Complaining feels churlish. After all, I made it through the storm and my prognosis is good. Surgery, treatments, and a year of $11,000-per-session gene-targeted therapy, administered through a needle piercing my chest every three weeks, have left me with 90 percent odds of no encore appearance in my breasts, lungs, liver or some other vital organ. This is according to some unknown statistician who calculates such things.
But even those odds, a bookmaker's dream, aren't a match for the persistent and lingering worry. Cancer is master of the sucker punch. What if it's just lurking within that 10 percent margin, waiting for the moment when I'm too weak or tired to fight again? Some days, contemplating that question fills me so completely with fear that relief comes only from deep, jagged sobs expelled from my throat.
My loved ones are quick to chirp, "You're doing fine! Remember those 90 percent chances!" I've stopped reminding them that breast cancer is funny that way. There is no disease-free "magic number" that actually does mark me cured. Each mammogram, stomachache or fever threatens to hold a devastating reprise, at least in my mind.
But now that my hair is back and the pink has returned to my cheeks, I suppose I do look fine — fantastic, even. I feel increasingly like my "old" self and there are times that I even forget about how cancer changed me. I run errands, giggle with my husband and daughter, and have thoughtful conversations with colleagues. I'm back on my bike and pedaled 10 miles the last time out. I make dates with my friends to go walking and to the gym. It feels good to move and helps push the fear away. I feel stronger, both inside and out.

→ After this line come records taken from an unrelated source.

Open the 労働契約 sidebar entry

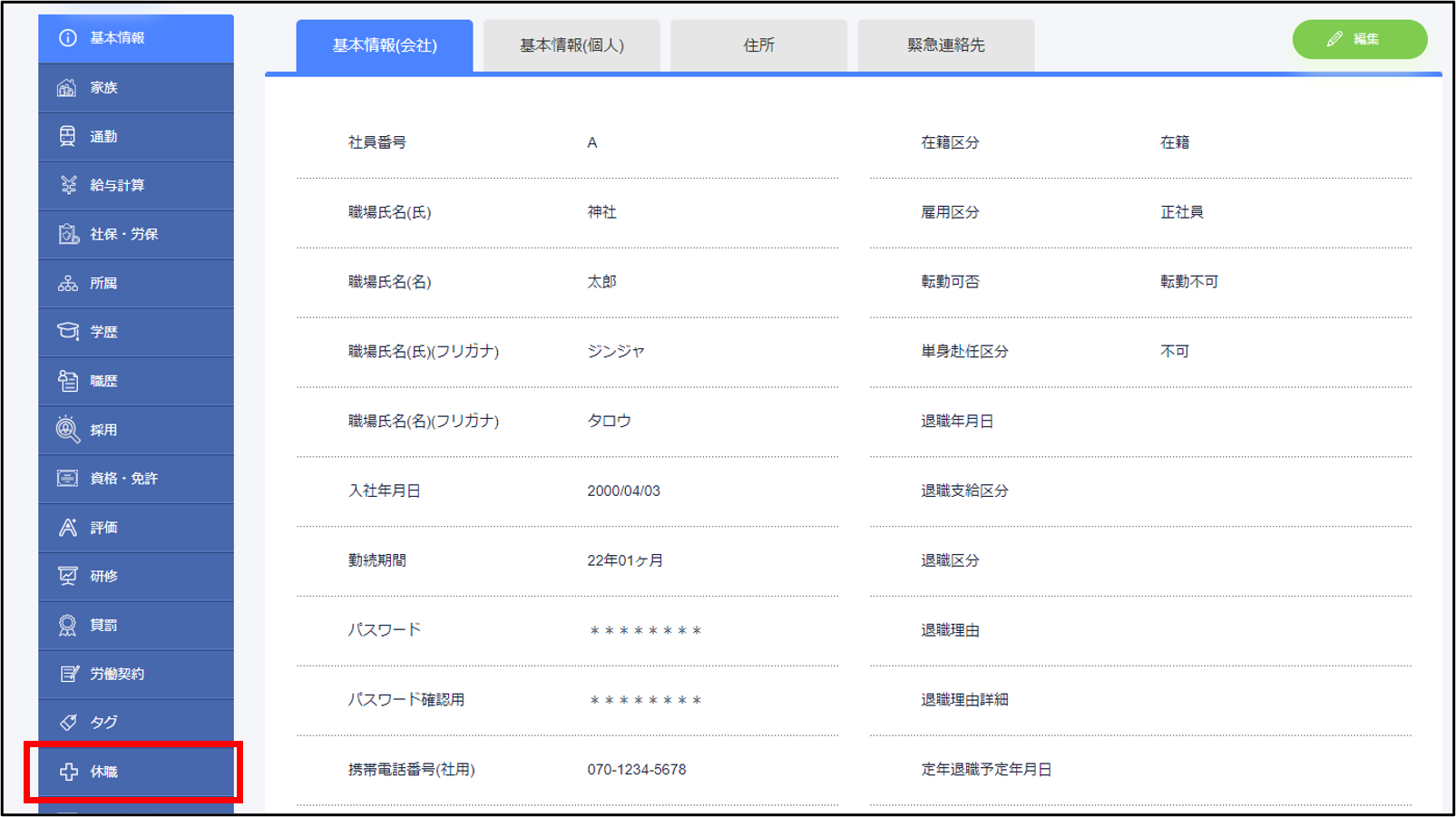click(117, 674)
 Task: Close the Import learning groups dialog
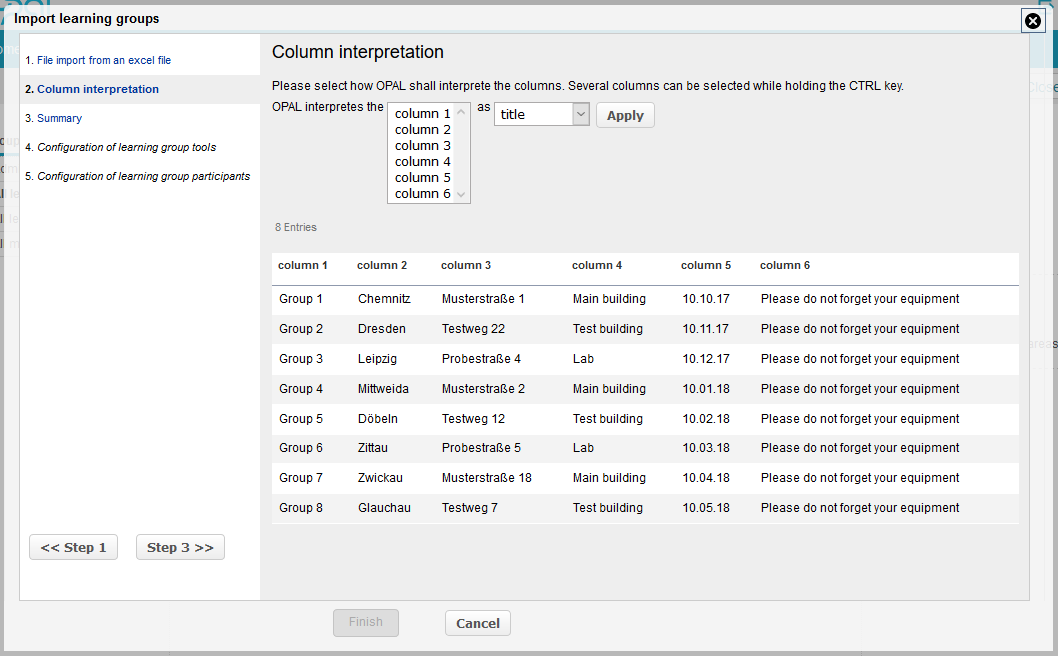click(x=1033, y=20)
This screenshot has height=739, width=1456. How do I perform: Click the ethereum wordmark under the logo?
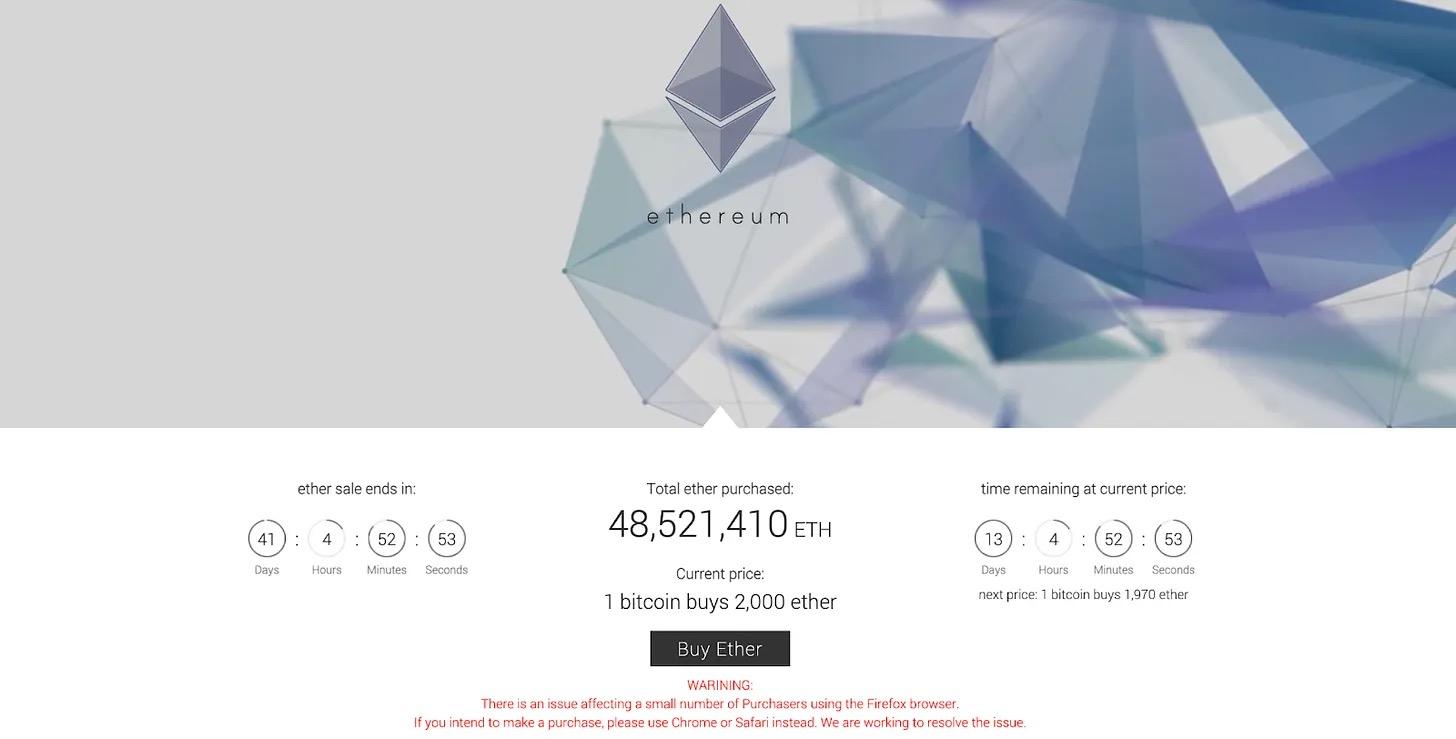tap(718, 216)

Still, it's a struggle to rebuild what cancer and its treatment destroyed. While the rogue cells may be dead and gone, it's difficult to trust my body again. Accepting that this is over — "looks like it's cured to me," as my oncologist likes to say — feels like tempting fate. I'm told that, as time passes, I'll feel more at ease. For now, however, I wait for everything to feel normal again, wondering why the "after" of successful cancer treatment isn't filled entirely with unfettered joy.